→ **Available records**:
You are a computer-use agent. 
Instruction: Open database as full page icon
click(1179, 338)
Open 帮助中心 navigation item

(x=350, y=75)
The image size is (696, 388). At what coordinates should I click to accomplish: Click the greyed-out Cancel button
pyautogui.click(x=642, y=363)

==

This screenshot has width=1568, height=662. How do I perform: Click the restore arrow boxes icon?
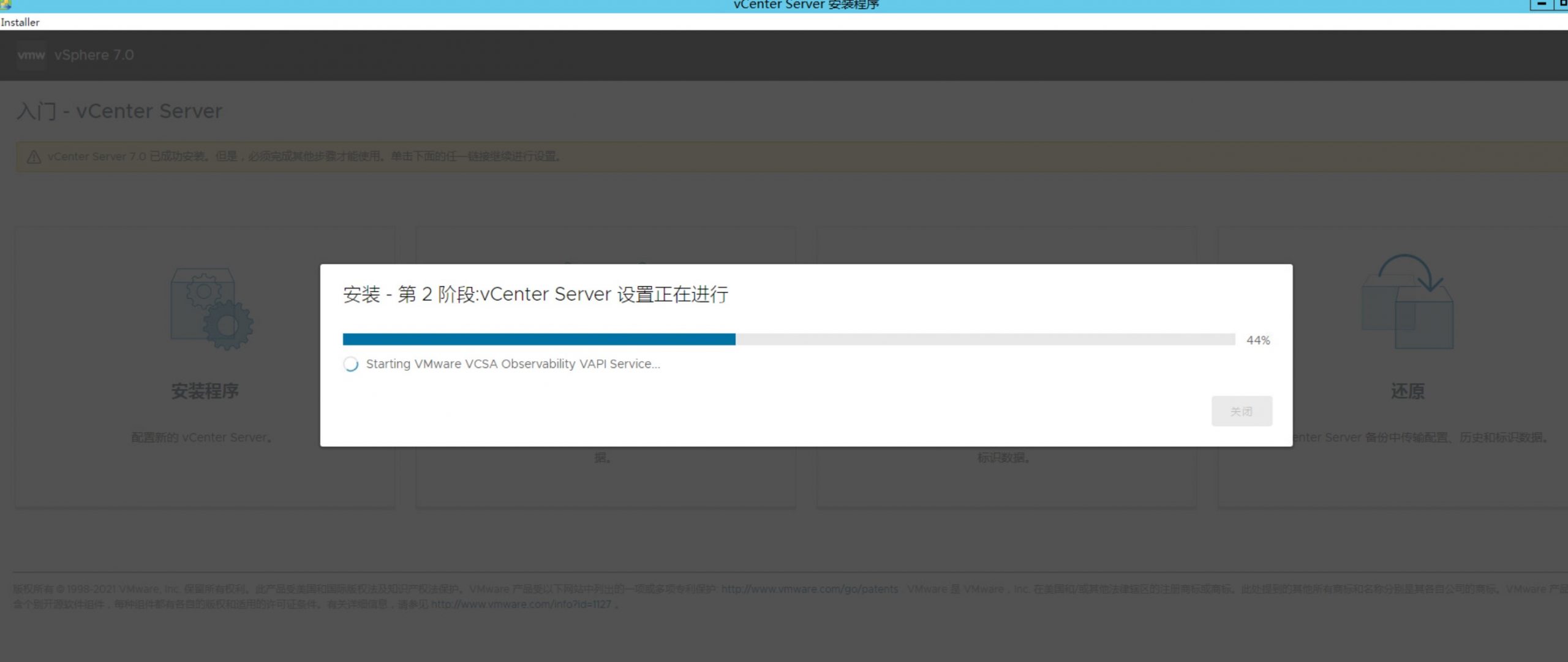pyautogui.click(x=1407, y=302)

* * *

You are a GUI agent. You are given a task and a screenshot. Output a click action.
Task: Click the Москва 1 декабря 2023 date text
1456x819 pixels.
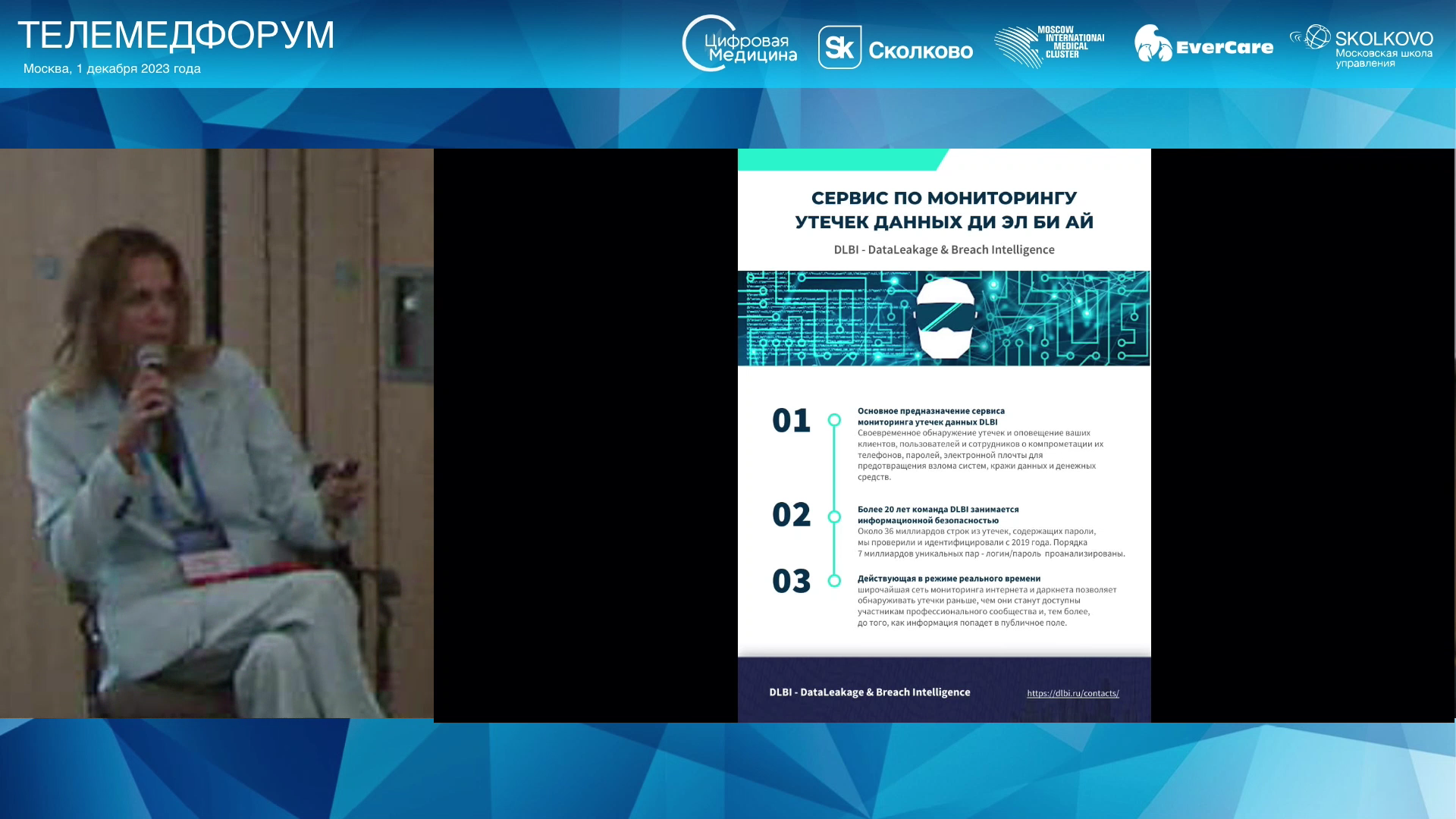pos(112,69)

→ **The problem**:
Please update the entries from the line with "You are a computer-use agent." to the line with "pyautogui.click(x=642, y=363)", replacing "greyed-out" with "disabled" and leaving everything else unchanged.

→ **Correct answer**:
You are a computer-use agent. 
Instruction: Open database as full page icon
click(1179, 338)
Open 帮助中心 navigation item

(x=350, y=75)
The image size is (696, 388). At what coordinates should I click to accomplish: Click the disabled Cancel button
pyautogui.click(x=642, y=363)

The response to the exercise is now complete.